Of course, values such as those of ‘friendliness’ are not prominent in all of Germany’s policies. Despite its generous early position in the crisis, Germany was a key player in negotiating the EU-Turkey deal, a deal which is criticised by human rights organisations as harmful to individuals returned from Greece to Turkey after having irregularly entered the EU. Yet the country’s value-based reasons for welcoming refugees during the initial stages of the crisis remain important to explore, especially when one considers that Germany hosts a large proportion of all the refugees in the EU. As Eurostat reports, in 2015, “the highest number of first time [asylum] applicants was registered in Germany (with 441 800 first time applicants, or 35% of all first time applicants in the EU Member States)”.

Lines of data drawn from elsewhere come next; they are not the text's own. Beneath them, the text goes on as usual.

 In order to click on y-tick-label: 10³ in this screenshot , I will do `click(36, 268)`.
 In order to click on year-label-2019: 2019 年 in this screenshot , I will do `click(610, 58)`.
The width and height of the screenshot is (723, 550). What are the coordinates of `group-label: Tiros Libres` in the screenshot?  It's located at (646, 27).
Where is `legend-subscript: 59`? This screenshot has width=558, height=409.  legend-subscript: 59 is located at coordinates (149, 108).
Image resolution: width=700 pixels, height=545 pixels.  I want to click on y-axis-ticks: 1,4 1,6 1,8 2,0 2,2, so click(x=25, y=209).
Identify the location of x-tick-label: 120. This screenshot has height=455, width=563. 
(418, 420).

Moving to the international level, are the EU’s responsibility-sharing initiatives in the ongoing refugee crisis an attempt to develop and operationalise common European values? Values that shape the EU’s self-definition are enshrined in the EU’s founding treaties. For instance, Article 21 of the Treaty on European Union states: “The Union's action on the international scene shall be guided by the principles which have inspired its own creation, development and enlargement…: democracy, the rule of law, the universality and indivisibility of human rights and fundamental freedoms, respect for human dignity, the principles of equality and solidarity, and respect for the principles of the United Nations Charter and international law”. These values are reflected in policy documents aiming to manage the refugee crisis. The European Agenda on Migration asserts that “[u]pholding our international commitments and values while securing our borders and at the same time creating the right conditions for Europe's economic prosperity and societal cohesion is a difficult balancing act… We need to restore confidence in our ability…to meet our international and ethical obligations and to work together in an effective way, in accordance with the principles of solidarity and shared responsibility”.

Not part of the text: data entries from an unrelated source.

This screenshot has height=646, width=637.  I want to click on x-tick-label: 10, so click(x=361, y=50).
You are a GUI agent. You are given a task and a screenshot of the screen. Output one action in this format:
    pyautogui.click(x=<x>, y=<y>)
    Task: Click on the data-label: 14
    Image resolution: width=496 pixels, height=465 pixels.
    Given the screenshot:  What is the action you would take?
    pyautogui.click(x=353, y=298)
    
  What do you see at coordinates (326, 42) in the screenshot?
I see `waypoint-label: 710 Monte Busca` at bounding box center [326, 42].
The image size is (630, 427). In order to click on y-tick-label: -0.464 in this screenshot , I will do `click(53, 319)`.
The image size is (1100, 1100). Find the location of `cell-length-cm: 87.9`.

Such references to ‘ethical obligations’ and ‘solidarity’ imply that EU member states share certain values that shape their interaction and their response to refugee arrivals. However, as illustrated by state reluctance to relocate persons in need of international protection, values such as ‘shared responsibility’ that define the EU on paper do not appear to be powerful in practice. Instead, the President of the European Commission complains that “we have full-time Europeans when it comes to take. And we have part-time Europeans when it comes to give”.

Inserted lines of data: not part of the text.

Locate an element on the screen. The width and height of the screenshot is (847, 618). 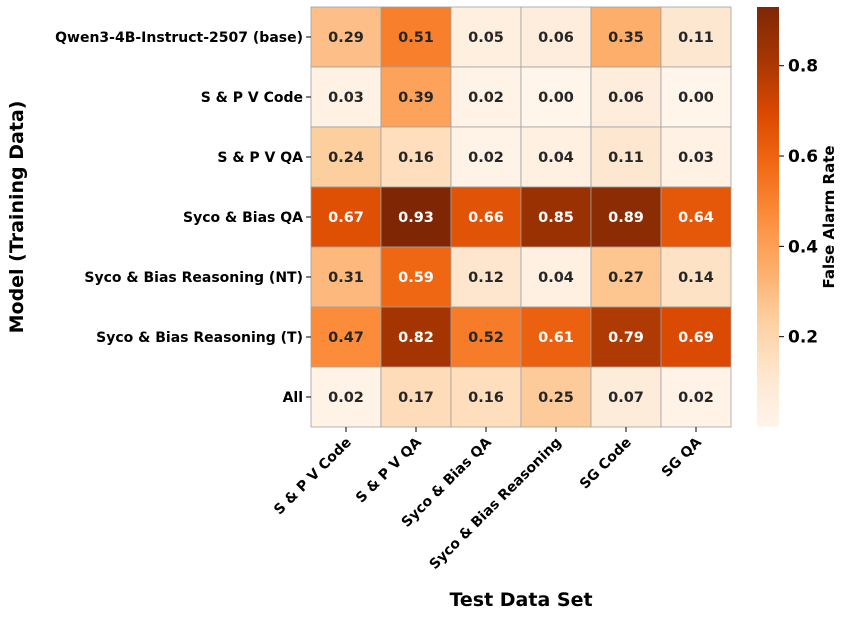
cell-value-label: 0.66 is located at coordinates (486, 218).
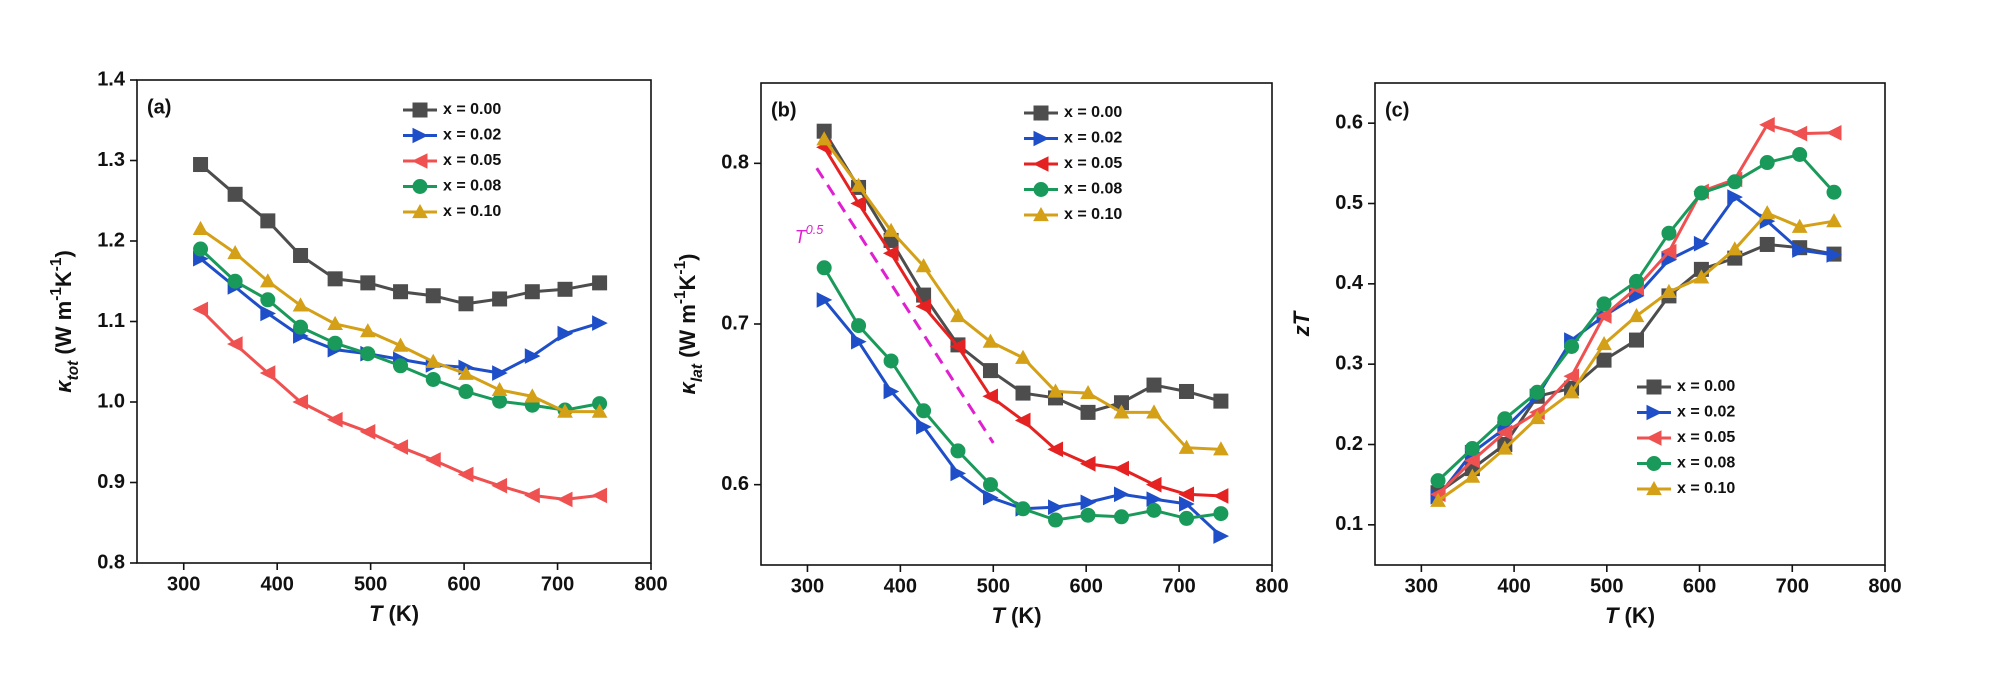 This screenshot has width=2000, height=681. I want to click on y-tick-label: 0.6, so click(735, 484).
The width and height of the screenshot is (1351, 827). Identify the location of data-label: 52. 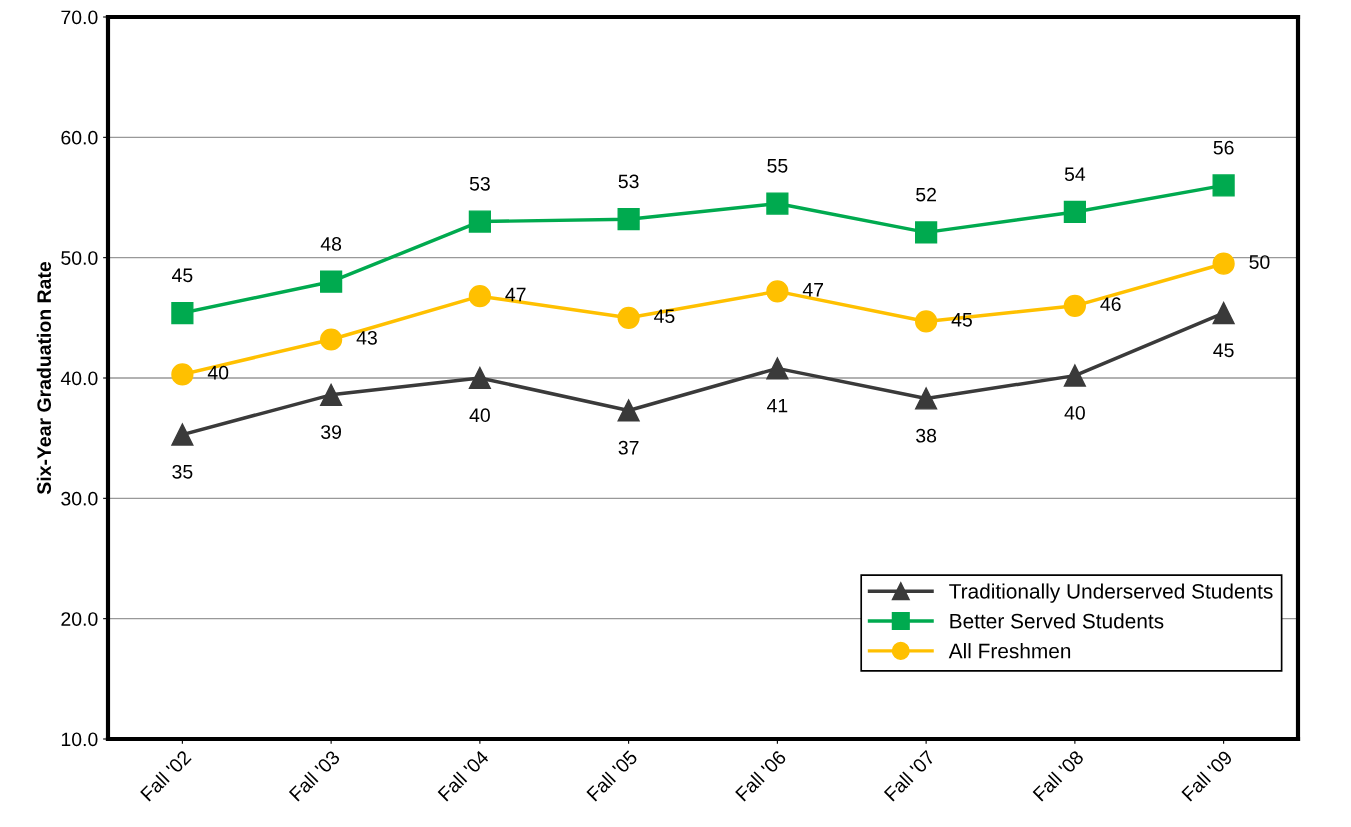
(926, 194).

To sum up this brief analysis, state identity may impact upon cooperation in the fair distribution of refugees. The logic of identity holds the potential to broaden our understanding of the conditions for responsibility-sharing. Furthermore, it does not exclude consideration of other influential factors such as cost-benefit calculations and international norms. The logic of identity simply draws attention to alternative factors which may also influence state cooperation, namely national or regional values and affinity with refugees.
Although prominent scholars, mentioned above, recognise that identity may impact on state action towards refugees, there remains a lack of systematic and comprehensive research in this area. An in-depth study of how state identity shapes cooperation in hosting refugees may put us in a stronger position to facilitate responsibility-sharing for refugee protection in the future.